Es sind große, gewichtige Worte. In ihnen soll Tatkraft mitschwingen, Optimismus, eine Vision. Aber sie haben sich verbraucht. Sie klingen wie jener Engel bei Heinrich Böll, der auf dem Weihnachtsbaum sitzt und mechanisch „Frieden“ flüstert, während um ihn herum Verzweiflung herrscht. Am Dienstag trat der amerikanische Präsident vor die Vereinten Nationen. Wieder verteidigte er den Irakkrieg. Wieder sprach er von der „Ausbreitung der Freiheit“, wieder von einer besseren Welt, wieder von einer Demokratisierung des Nahen Ostens. Doch Rede und Realität trennt längst ein tiefer Graben. Im Irak tobt das Chaos. Anschläge, Entführungen und Enthauptungen folgen in immer schnellerem Tempo aufeinander. Eine überzeugende Strategie, den Aufstand niederzuschlagen, ist nicht zu erkennen. George W. Bush und der Irak: Die Bilanz ist verheerend.

Wer das bezweifelt, möge sämtliche Sicherheitsexperten befragen, die Geheimdienstdossiers studieren oder regelmäßig die Nachrichten verfolgen. Die Fakten liegen auf dem Tisch.

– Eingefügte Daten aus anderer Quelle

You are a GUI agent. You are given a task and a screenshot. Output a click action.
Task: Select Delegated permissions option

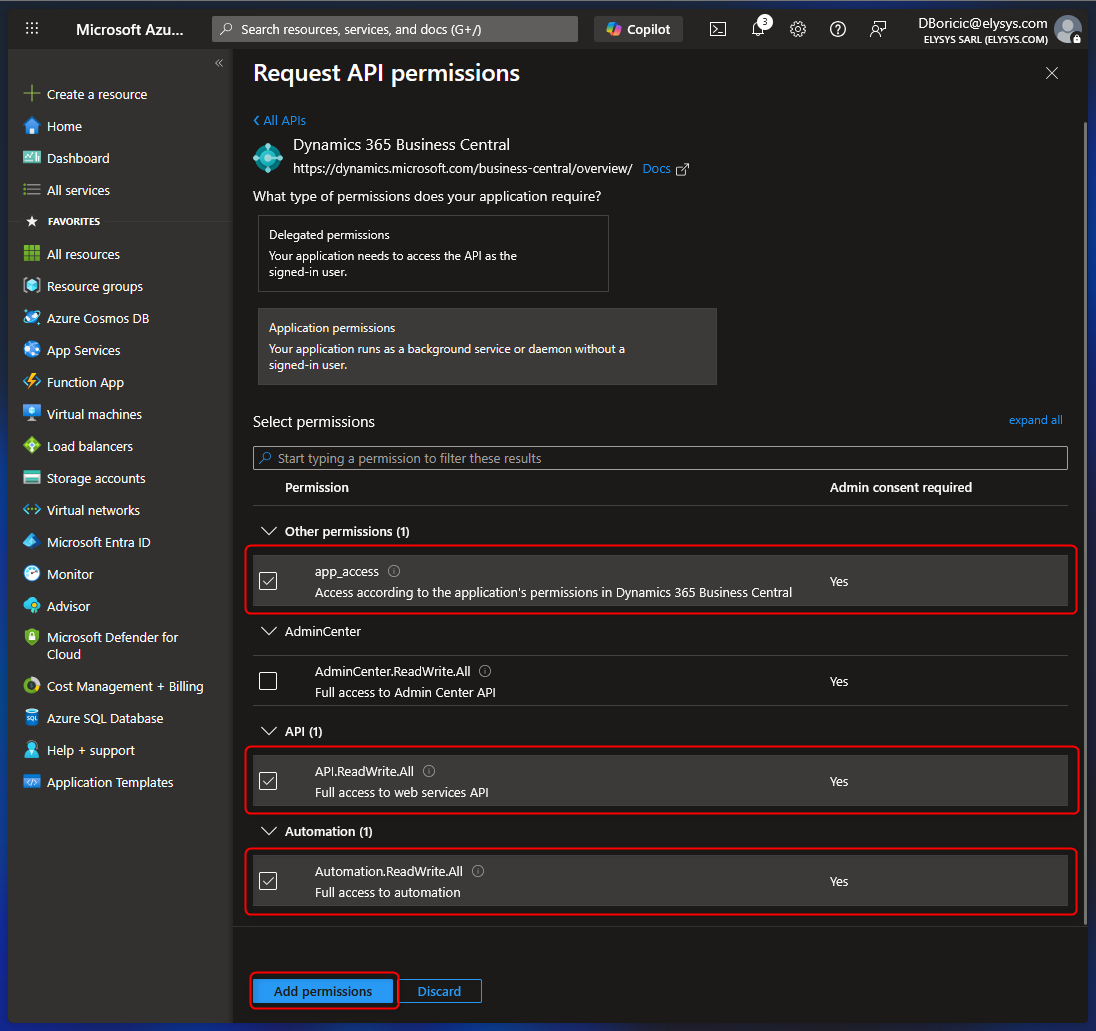pyautogui.click(x=433, y=253)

Auch UNGeneralsekretär Kofi Annan konnte sich zum Auftakt der Generalversammlung ein paar Seitenhiebe auf die derzeitige US-Regierung nicht verkneifen. Den Vorwurf der Illegalität des Irakkrieges brauchte er nicht zu wiederholen. Inzwischen reicht es, die „Herrschaft des Rechts“ anzumahnen, damit jeder weiß, wer gemeint ist – der dickköpfige Alleingänger aus dem Weißen Haus.

Selbst Parteifreunde von Bush zeichnen bereits ein trübes, weil wahrheitsgetreues Bild der Situation. Und konservative US-Kommentatoren machen keinen Hehl mehr daraus, dass die Regierung die Truppen im Falle ihrer Wiederwahl ganz rasch abziehen wird. Denn natürlich spürt auch jeder im Kabinett, dass dieser Krieg ein Fehler war. Nur zugeben darf das keiner. Schließlich trägt man die Verantwortung für jene 140 000 Soldaten, die vor Ort ihr Leben einsetzen. Außerdem wird in sechs Wochen gewählt.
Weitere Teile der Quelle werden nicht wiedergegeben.